Companies like Alibaba, Baidu, Tencent are a part of several important projects in China such as their military-civil fusion and artificial intelligence projects.

A 2019 report of US-China economic and security review commission stated, "under China's military-civil fusion policy, government-supported mechanisms, including venture capital (VC) funds...(are used for) leveraging the fruits of civilian innovation for China’s defence sector".

Alibaba has invested in popular Indian start-ups like Paytm, Zomato, Big basket, Xpressbees and Snapdeal. Tencent has investments of about $400 million in Ola cabs, $700 million in Flipkart. It is also behind popular gaming apps like PUBG Mobile, Call of Duty Mobile, Fortnite and others.

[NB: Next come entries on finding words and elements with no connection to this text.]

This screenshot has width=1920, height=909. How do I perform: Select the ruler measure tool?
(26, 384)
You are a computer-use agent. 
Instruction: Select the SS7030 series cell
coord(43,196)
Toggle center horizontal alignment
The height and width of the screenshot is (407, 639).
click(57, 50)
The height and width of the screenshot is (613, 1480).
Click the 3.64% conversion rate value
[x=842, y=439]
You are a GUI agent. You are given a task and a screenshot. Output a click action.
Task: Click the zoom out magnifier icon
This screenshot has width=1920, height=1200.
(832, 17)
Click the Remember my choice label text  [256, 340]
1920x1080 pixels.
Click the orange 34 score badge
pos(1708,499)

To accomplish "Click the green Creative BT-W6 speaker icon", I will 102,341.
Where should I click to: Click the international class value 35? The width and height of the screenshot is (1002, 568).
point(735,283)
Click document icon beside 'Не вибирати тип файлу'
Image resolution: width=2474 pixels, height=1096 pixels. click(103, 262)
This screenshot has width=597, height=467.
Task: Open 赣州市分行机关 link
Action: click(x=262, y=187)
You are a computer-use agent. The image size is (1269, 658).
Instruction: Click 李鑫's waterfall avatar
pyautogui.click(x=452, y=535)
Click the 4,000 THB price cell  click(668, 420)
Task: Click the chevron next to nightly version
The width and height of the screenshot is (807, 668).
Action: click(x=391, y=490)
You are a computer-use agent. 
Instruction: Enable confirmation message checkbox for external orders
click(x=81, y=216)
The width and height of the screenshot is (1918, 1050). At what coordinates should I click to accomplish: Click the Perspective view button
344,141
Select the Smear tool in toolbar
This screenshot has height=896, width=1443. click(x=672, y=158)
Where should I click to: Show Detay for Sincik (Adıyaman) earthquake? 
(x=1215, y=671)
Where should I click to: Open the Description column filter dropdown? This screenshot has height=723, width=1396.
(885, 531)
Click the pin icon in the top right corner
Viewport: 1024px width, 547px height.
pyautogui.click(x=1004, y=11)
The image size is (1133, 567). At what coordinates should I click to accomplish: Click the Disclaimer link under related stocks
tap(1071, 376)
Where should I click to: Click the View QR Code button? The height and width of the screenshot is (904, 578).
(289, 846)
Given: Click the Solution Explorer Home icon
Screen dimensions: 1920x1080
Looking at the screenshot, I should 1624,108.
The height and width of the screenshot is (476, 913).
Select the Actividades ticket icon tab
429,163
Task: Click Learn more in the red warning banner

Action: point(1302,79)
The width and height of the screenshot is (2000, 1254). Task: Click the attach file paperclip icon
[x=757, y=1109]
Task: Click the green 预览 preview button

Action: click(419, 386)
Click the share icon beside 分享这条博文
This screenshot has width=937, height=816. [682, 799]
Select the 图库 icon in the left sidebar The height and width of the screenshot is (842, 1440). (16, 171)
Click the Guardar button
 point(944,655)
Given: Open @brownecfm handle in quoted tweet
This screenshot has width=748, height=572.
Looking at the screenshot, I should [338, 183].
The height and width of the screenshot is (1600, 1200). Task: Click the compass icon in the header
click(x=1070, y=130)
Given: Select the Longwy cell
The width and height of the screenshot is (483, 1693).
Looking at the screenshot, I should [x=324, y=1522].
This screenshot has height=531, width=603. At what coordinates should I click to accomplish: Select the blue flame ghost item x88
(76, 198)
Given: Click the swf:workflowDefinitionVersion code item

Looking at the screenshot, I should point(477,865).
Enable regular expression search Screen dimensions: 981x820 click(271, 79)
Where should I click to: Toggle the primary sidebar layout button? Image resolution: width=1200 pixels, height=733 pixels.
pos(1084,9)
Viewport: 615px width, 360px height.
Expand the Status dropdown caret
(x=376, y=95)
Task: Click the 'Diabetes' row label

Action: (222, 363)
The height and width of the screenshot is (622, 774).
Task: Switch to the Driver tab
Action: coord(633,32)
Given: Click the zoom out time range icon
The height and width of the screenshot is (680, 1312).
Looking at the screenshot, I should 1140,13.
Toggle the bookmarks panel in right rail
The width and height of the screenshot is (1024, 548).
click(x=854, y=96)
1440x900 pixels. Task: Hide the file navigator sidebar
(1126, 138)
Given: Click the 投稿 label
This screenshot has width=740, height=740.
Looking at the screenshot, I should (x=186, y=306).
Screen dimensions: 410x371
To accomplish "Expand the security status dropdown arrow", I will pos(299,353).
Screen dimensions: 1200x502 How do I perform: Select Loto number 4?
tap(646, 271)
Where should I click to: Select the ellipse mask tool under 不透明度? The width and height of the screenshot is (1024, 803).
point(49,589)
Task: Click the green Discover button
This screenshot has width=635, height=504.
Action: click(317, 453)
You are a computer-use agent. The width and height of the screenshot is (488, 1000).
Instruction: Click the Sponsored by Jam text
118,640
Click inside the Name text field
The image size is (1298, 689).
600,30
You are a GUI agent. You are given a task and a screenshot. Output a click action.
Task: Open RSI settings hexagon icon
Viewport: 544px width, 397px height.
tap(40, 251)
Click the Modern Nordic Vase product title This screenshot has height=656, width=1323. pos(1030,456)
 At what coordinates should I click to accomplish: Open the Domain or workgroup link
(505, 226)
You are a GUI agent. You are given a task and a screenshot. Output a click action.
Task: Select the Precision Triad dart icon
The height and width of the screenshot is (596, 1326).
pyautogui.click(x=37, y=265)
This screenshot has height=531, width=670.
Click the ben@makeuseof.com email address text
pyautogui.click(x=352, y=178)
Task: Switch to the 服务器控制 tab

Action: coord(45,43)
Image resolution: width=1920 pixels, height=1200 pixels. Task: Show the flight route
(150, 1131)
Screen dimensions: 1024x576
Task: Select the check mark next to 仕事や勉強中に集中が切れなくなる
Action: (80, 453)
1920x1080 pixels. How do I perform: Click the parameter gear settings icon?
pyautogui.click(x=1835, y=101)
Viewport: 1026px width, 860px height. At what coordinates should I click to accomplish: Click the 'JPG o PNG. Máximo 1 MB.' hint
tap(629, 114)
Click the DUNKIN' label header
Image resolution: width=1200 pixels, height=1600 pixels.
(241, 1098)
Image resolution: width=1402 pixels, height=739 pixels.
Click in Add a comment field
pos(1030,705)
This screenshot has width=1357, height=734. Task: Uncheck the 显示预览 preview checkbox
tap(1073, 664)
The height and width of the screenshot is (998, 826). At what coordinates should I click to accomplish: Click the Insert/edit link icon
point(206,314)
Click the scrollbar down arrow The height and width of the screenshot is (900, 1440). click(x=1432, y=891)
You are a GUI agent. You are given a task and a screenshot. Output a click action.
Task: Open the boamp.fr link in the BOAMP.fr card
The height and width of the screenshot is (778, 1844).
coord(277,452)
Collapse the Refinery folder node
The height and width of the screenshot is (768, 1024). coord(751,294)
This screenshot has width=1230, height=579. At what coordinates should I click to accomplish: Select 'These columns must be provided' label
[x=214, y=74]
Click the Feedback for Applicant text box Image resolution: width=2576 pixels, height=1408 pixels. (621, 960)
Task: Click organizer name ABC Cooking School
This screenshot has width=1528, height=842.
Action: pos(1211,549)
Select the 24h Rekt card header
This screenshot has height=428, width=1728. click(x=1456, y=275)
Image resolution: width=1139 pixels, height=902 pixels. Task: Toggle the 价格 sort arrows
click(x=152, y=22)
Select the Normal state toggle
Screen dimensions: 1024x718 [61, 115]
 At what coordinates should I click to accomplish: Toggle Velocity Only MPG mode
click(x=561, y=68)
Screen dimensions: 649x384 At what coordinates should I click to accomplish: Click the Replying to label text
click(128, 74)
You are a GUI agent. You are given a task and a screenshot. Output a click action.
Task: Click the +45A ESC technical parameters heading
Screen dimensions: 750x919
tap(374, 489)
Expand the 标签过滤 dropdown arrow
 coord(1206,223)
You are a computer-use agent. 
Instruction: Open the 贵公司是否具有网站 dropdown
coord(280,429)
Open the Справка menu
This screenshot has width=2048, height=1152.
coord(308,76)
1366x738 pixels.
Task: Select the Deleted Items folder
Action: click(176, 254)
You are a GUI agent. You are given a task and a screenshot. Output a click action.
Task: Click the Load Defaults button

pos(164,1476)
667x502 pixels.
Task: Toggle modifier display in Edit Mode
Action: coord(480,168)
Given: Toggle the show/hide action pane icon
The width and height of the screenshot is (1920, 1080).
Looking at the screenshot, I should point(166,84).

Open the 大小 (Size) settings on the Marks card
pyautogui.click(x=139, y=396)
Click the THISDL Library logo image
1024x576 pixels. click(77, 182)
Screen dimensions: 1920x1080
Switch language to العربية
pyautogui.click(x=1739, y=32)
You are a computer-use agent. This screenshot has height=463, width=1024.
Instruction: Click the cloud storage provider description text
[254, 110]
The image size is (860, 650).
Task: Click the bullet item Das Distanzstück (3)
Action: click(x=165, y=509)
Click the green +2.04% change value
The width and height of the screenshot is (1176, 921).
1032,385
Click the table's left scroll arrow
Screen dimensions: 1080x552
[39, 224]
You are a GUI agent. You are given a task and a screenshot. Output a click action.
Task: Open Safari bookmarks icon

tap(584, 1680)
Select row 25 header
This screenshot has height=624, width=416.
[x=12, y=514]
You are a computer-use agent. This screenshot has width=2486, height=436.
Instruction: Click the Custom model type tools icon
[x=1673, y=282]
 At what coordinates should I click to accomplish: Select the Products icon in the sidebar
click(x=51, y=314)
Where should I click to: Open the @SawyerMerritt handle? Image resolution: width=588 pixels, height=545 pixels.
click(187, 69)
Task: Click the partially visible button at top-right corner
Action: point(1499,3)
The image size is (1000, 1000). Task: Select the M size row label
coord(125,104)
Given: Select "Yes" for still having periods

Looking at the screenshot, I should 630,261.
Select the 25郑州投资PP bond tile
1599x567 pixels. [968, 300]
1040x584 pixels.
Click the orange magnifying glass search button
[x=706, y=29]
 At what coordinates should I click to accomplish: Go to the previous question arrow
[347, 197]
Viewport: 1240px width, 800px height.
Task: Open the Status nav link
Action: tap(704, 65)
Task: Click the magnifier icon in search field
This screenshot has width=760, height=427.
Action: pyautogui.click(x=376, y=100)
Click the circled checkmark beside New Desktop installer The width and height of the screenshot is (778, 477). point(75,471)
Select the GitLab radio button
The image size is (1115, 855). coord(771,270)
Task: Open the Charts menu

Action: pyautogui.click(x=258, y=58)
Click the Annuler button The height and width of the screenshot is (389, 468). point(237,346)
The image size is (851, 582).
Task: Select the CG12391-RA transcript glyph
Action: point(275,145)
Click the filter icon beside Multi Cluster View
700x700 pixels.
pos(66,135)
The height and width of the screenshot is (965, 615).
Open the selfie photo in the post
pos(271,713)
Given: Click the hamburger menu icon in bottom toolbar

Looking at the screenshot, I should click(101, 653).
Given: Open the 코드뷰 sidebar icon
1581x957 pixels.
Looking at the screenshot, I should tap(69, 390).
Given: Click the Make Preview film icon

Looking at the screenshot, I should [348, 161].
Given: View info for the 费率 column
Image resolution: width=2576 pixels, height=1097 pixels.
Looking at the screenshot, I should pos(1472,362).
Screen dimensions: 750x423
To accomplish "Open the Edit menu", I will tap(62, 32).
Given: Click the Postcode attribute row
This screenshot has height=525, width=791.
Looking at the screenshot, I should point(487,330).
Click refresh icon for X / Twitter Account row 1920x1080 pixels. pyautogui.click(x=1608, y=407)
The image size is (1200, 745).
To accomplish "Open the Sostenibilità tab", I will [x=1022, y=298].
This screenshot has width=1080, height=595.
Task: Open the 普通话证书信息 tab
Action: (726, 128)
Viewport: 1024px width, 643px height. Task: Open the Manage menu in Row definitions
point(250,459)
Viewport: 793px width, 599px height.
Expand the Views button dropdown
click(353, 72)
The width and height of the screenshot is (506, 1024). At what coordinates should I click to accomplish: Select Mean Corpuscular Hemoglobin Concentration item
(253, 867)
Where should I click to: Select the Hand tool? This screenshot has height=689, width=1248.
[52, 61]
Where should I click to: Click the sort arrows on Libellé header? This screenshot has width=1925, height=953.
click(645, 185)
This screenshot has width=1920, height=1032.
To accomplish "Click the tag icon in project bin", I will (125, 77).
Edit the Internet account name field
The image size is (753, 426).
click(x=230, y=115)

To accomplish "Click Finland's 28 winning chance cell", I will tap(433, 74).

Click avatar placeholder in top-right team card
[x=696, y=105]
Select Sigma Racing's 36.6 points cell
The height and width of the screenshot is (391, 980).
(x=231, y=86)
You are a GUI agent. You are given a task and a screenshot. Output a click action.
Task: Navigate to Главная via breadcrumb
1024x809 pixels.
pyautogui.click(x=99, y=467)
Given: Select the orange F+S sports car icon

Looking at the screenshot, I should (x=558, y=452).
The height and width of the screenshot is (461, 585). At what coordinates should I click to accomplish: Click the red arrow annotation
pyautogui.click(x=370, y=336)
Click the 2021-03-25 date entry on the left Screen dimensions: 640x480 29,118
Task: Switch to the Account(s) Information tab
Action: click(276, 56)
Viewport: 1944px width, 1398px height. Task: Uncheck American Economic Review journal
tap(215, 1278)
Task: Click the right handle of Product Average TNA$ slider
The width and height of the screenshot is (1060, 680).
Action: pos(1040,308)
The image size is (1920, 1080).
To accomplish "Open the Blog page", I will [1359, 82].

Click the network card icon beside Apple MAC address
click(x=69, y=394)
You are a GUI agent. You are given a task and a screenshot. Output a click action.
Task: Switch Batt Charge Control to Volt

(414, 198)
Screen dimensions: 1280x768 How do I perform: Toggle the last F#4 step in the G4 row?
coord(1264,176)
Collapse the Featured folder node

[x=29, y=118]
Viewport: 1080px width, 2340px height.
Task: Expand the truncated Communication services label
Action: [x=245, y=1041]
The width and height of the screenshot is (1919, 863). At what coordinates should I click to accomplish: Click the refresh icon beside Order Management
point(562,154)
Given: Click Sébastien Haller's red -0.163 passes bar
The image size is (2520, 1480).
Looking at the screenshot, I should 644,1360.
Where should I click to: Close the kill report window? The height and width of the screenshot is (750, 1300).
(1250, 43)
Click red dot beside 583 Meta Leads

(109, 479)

Besides the digital space, Chinese firms have also entered other sectors in India.

The metal products manufacturing Xinxing Cathay International Group is in India through various ventures including a Joint Venture Xindia Steels Ltd.

SAIC Motor Corporation which is a Chinese state-owned automobile company based in Shanghai sells the well-known MG Hector vehicle in India. One of its subsidiary, Nanjing Automobile previously was a servicing unit of PLA.

Certain employees of China Electronics Technology Group Corporation (CETC) were convicted of spying for the military. The technology it provides is accused of being used for committing human rights violations in China's Xinjiang province.